Similarly, the Kerala High Court had in the year 2004 held in a case titled Balan vs. State of Kerala, held that “…even under Section 439 CrPC, the Legislature has conferred power to grant bail on the High Court as well as the Court of Sessions. The two provisions do not even remotely suggest that the petition has to be filed before the Sessions Court first and then before the High Court. The power to grant bail has been conferred equally on both the Courts. It is clearly concurrent. The citizen has the opportunity to approach the Court of Sessions and then the High Court. It gives him a second chance to seek bail. However, in a case where he chooses to come directly to the High Court, he cannot be thrown out merely on the ground that he had failed to approach the Sessions Court”.

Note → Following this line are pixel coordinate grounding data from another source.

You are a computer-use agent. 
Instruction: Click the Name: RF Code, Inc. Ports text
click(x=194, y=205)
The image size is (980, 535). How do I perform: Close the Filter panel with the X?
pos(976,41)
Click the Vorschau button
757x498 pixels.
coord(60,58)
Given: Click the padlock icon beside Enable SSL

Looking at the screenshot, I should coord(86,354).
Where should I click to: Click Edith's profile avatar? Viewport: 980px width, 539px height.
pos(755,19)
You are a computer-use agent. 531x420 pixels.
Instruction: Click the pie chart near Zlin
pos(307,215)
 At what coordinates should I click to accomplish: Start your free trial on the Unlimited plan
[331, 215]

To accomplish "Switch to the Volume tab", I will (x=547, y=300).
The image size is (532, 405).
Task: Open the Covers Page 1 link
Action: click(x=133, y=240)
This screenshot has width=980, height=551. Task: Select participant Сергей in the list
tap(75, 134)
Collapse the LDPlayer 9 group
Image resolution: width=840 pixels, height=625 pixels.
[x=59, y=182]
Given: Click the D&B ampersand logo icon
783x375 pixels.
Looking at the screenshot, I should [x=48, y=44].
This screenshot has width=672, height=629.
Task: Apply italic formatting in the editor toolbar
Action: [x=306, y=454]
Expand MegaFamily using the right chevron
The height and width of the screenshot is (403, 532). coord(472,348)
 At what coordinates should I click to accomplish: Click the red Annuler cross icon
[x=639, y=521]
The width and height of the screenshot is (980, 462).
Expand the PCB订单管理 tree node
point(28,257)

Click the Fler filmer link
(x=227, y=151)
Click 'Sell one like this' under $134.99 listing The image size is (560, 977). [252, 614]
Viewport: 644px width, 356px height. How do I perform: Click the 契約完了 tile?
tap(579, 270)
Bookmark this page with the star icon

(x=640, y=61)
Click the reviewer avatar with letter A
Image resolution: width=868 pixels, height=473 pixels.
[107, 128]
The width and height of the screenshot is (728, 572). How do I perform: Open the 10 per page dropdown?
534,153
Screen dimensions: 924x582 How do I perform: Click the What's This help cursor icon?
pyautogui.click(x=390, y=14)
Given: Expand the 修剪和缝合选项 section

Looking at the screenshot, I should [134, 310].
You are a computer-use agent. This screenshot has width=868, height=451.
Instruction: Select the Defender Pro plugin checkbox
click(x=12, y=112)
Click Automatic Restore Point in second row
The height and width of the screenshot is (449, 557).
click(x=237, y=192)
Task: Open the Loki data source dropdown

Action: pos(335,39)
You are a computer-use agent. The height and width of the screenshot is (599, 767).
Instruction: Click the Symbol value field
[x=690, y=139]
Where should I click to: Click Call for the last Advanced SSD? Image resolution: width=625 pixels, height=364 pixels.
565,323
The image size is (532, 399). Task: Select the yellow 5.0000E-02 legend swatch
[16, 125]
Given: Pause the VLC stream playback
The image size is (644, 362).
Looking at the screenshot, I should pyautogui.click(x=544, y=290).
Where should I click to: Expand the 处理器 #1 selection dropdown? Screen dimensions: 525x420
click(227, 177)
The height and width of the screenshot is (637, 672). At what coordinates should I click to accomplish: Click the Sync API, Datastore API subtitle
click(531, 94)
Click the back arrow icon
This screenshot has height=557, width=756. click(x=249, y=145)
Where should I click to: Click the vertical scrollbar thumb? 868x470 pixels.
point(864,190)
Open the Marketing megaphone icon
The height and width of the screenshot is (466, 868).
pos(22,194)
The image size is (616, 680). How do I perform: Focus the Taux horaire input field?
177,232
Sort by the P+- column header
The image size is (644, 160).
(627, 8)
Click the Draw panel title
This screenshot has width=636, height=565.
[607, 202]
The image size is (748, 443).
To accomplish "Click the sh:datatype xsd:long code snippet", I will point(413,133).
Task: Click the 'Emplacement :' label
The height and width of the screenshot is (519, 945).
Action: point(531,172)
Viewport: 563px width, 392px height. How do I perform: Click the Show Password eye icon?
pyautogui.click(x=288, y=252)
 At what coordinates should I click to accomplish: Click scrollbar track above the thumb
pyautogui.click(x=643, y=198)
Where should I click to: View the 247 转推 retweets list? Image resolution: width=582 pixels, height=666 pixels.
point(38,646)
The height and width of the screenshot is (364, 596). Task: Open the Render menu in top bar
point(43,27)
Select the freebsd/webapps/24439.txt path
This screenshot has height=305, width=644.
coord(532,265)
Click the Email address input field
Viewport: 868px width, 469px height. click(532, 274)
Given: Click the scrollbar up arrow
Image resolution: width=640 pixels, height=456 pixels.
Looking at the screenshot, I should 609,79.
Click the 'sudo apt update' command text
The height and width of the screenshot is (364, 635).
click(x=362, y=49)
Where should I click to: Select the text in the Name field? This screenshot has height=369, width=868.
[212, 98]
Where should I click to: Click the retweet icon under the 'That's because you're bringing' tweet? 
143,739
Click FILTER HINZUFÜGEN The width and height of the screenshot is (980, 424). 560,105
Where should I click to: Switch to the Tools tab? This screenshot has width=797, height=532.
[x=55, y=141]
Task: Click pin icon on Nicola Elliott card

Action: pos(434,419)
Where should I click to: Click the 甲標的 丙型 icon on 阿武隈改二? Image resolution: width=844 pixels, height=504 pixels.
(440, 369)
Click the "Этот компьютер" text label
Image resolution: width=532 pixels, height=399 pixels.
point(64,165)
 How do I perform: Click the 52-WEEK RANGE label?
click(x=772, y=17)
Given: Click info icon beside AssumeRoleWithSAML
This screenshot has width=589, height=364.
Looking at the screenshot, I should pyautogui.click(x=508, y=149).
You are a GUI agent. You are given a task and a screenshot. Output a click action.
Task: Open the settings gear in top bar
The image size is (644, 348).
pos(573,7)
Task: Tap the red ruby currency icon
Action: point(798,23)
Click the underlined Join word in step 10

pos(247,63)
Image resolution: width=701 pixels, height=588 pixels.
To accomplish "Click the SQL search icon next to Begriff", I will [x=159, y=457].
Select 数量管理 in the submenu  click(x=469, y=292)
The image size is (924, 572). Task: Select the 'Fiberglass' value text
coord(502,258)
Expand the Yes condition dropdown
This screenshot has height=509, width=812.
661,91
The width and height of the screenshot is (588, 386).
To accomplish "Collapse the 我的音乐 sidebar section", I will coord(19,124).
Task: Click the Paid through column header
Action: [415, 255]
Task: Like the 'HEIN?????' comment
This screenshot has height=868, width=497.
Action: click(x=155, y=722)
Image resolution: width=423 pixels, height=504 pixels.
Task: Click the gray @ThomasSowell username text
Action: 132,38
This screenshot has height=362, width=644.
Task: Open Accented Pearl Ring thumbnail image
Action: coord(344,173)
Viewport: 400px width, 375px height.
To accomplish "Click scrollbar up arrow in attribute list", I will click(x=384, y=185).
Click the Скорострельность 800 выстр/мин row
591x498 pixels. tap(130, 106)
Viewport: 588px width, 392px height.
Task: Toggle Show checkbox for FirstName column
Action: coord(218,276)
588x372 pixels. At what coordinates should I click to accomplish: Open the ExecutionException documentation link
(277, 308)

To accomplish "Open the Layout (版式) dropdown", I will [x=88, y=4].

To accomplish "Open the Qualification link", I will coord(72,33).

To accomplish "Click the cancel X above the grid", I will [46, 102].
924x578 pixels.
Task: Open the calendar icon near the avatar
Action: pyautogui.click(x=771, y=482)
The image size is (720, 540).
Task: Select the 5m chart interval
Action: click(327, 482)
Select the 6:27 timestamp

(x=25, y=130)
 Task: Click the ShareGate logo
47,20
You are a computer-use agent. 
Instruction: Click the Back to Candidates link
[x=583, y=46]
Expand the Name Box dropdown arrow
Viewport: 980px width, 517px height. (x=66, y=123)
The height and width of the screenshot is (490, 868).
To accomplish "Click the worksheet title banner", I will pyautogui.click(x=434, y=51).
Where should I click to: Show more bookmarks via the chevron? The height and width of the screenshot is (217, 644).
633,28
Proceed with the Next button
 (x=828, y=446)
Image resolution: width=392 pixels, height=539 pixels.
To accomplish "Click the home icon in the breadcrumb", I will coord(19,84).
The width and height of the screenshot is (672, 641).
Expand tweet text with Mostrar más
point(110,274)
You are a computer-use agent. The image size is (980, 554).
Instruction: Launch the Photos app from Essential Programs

The Uttarakhand High Court also referred to a recent Supreme Court judgement in case titled Barun Chandra Thakur vs. Central Bureau of Investigation & others wherein the court had held that the act of the respondent in approaching the high court directly for anticipatory bail cannot be faulted when both high court and the court of sessions have concurrent jurisdiction.
Holding that in view of the legal position, the high court and the Court of Session have concurrent jurisdiction under Section 438 of Cr.P.C and it is for the accused to choose the forum, the bench remitted the matter back to the single judge.